Merkel vergleicht Eurozone mit Ostzone: Gewagte Parallelen

Die Kanzlerin droht damit, dass Berlin keine Hilfen mehr für Krisenländer bereitstellt. Sie warnt vor einem Crash der Währungsunion – und zieht Parallelen zur DDR.

So schnell wie Merkel es gern hätte, wird's wohl nichts: Beschlüsse wurden auf Oktober 2014 vertagt. Bild: ap

BRÜSSEL taz | Ist der Kanzlerin beim EU-Gipfel vergangene Woche der Kragen geplatzt? Das berichtet die französische Tageszeitung Le Monde. Angela Merkel habe die Eurozone mit der DDR verglichen und die EU-Chefs vor einem Zusammenbruch gewarnt, heißt es in dem Bericht. Zudem habe die Kanzlerin indirekt damit gedroht, dass Deutschland keine weitere Hilfen mehr für Eurokrisenländer bereitstellen könnte.

Zur Eskalation kam es offenbar bei der Debatte über die „Reformverträge“, die Merkel den Euroländern vorschreiben möchte, damit sie Reformen nach dem Muster der Agenda 2010 durchführen. Nicht nur Frankreich, Italien und Spanien weigerten sich, mitzuziehen.

Auch die traditionellen Verbündeten Holland, Finnland und Österreich hatten Vorbehalte. Es gehe nur „Millimeter um Millimeter“ voran, räumte Merkel hinterher ein. Was sie nicht sagte: Hinter den Kulissen muss es gekracht haben.

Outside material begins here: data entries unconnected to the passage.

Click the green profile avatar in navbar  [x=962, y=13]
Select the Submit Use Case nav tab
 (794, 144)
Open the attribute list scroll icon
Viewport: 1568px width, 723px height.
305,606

Merkel war offenbar so sauer auf das Nein ihrer EU-Partner, dass sie ihre Contenance verlor und gewagte Parallelen zu eigenen DDR-Erfahrungen zog. „Ich bin in einem Staat groß geworden, der das Glück hatte, dass ihm Westdeutschland in der Not geholfen hat“, sagte Merkel laut Le Monde.

„Für Europa wird dies niemand machen“, habe sie drohend hinzugefügt. „Wenn sich alle so verhalten, wie es unter dem Kommunismus möglich war, dann sind wir verloren“, wird die Kanzlerin weiter zitiert. „Ohne den nötigen Zusammenhalt wird die Gemeinschaftswährung früher oder später platzen“, zitiert das gewöhnlich zuverlässige (und regierungsnahe) Blatt aus Paris Merkel.

Um den Widerstand zu brechen, habe sie die schlimmsten Momente der Eurokrise in Erinnerung gerufen: den Beinahe-Rauswurf Griechenlands, der das Ende des Euro hätte bedeuten können. „Solange ich Kanzlerin bin, werde ich allen helfen“, habe die Kanzlerin gelockt, um dann zu drohen: Sie wisse nicht, ob sie dazu noch ein zweites Mal fähig sein werde.

In den Pressekonferenzen war davon keine Rede mehr. Im Gegenteil: Merkel stellte das Treffen als Erfolg dar. „Auch wenn der Fortschritt hier langsam ist, bin ich nach der gestrigen, auch sehr breiten Diskussion doch optimistisch, dass das sehr zielstrebig weiter verfolgt wird“, sagte sie am Freitag.

Die Fakten sprechen eine andere Sprache: Beschlüsse wurden auf Oktober 2014 vertagt. Es war bereits die dritte Verschiebung seit Ende 2012, als Merkel das ungeliebte Projekt aus dem Hut zauberte.